| Bacaan Latihan |
"""
Bagikan:

Evaluasi Internal MA, Baru Seleksi Lagi Hakim Tipikor

KBR68H, Jakarta - Dari 289 peserta hakim ad hoc tindak pidana korupsi (tipikor), Mahkamah Agung (MA) akhirnya hanya meloloskan satu nama.

BERITA

Senin, 02 Sep 2013 16:57 WIB

Author

Doddy Rosadi

Evaluasi Internal MA, Baru Seleksi Lagi Hakim Tipikor

hakim tipikor, seleksi, mahkamah agung, ICW

KBR68H, Jakarta - Dari 289 peserta hakim ad hoc tindak pidana korupsi (tipikor), Mahkamah Agung (MA) akhirnya hanya meloloskan satu nama. Juru bicara Mahkamah Agung Ridwan Masyur mengatakan, hakim tersebut adalah Timbul Priyadi yang lolos dalam pengadilan banding. Menurut Ridwan, mencari hakim ad hoc Tipikor pada tingkat pengadilan tinggi memang sulit dicari. Lalu apa solusi untuk mengatasi masalah ini? Simak perbincangan penyiar KBR68H Agus Luqman dan Novri Lifinus dengan peneliti ICW Tama S Langkun dalam program Sarapan Pagi


Krisis yang dialami Indonesia didalam menyeleksi hakim tindak pidana korupsi sebetulnya pangkal masalahnya ada dimana?
"""
| Tugas 1 |
Menurut berita tentang seleksi hakim tipikor di atas, siapa satu-satunya hakim ad hoc yang diloloskan Mahkamah Agung?
| Tugas 2 |
Lanjutkan berita tentang seleksi hakim tipikor itu, dimulai setelah kalimat terakhirnya.

| Data Tersimpan |
"""
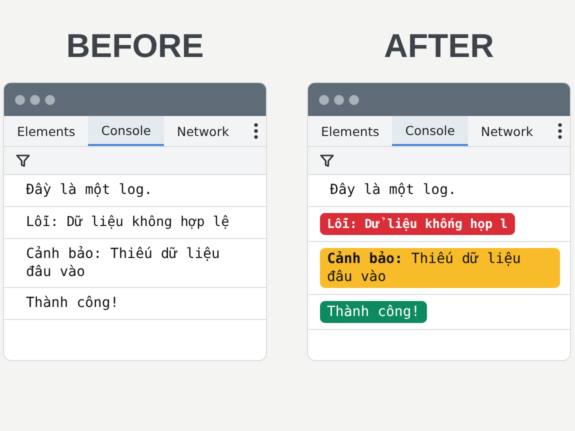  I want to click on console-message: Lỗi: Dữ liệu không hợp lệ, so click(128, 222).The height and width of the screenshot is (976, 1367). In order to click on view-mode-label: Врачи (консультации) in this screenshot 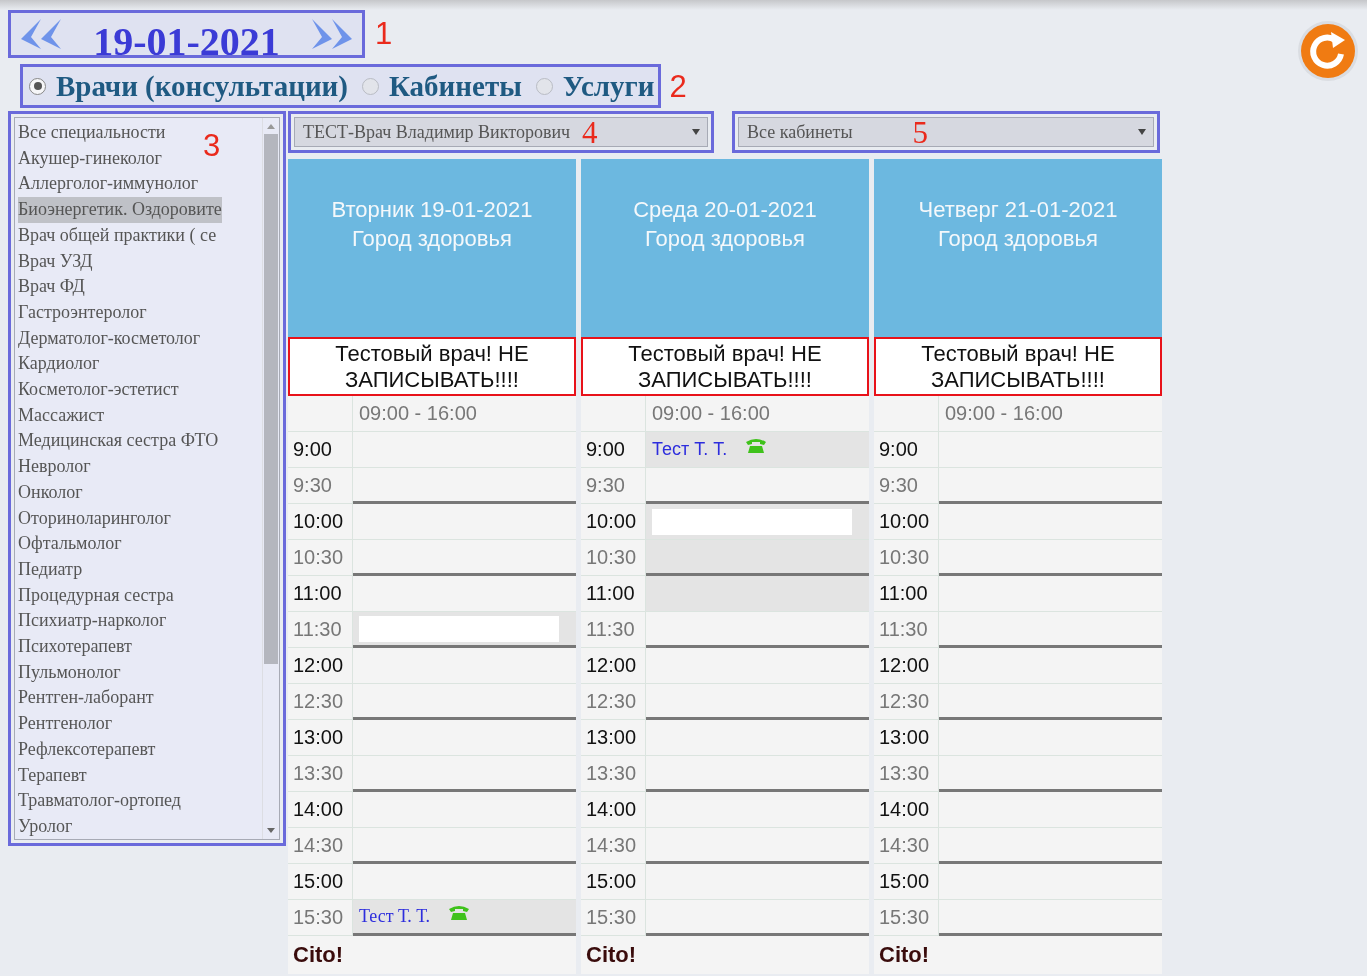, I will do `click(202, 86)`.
"""
| Hasil Tugas 1 |
Timbul Priyadi, yang lolos dalam pengadilan banding.

| Hasil Tugas 2 |
Sebenarnya kita kemarin sudah ke Mahkamah Agung. Artinya Mahkamah Agung meminta atau dalam arti menyeleksi, kita sudah menemuinya dan kita memberikan catatan-catatan. Secara prinsip kita melihat orang-orang yang kemudian lolos lewat seleksi itu sangat tidak kita rekomendasikan dari 40 orang yang lolos. Kenapa, karena ada beberapa di antara mereka justru belum punya atau history terkait dengan upaya-upaya pemberantasan korupsi.
 
Jadi dari empat puluhan itu tidak ada satupun direkomendasikan oleh ICW?

Iya ICW tidak merekomendasikan satupun. Harapan kita sebetulnya orang-orang yang jadi hakim orang-orang yang punya pengalaman di bidang anti korupsi. Pertama misalnya disebutkan secara syarat ya, syarat di situ 15 tahun bekerja di bidang hukum tapi ada beberapa kita temukan justru belum 15 tahun. Lamanya 15 tahun ini bukan diukur dari lamanya dia lulus kuliah di fakultas hukum, tapi 15 tahun bekerja di bidang hukum. Itu beberapa yang menurut kami belum memenuhi persyaratan, itu baru administratif belum lagi misalkan temuan-temuan lain yang sudah kita sampaikan. Secara prinsip kita tidak merekomendasikan sebelum Mahkamah Agung melakukan evaluasi di internal.

Dari empat puluhan nama itu berapa yang terindikasi tidak lurus jalannya?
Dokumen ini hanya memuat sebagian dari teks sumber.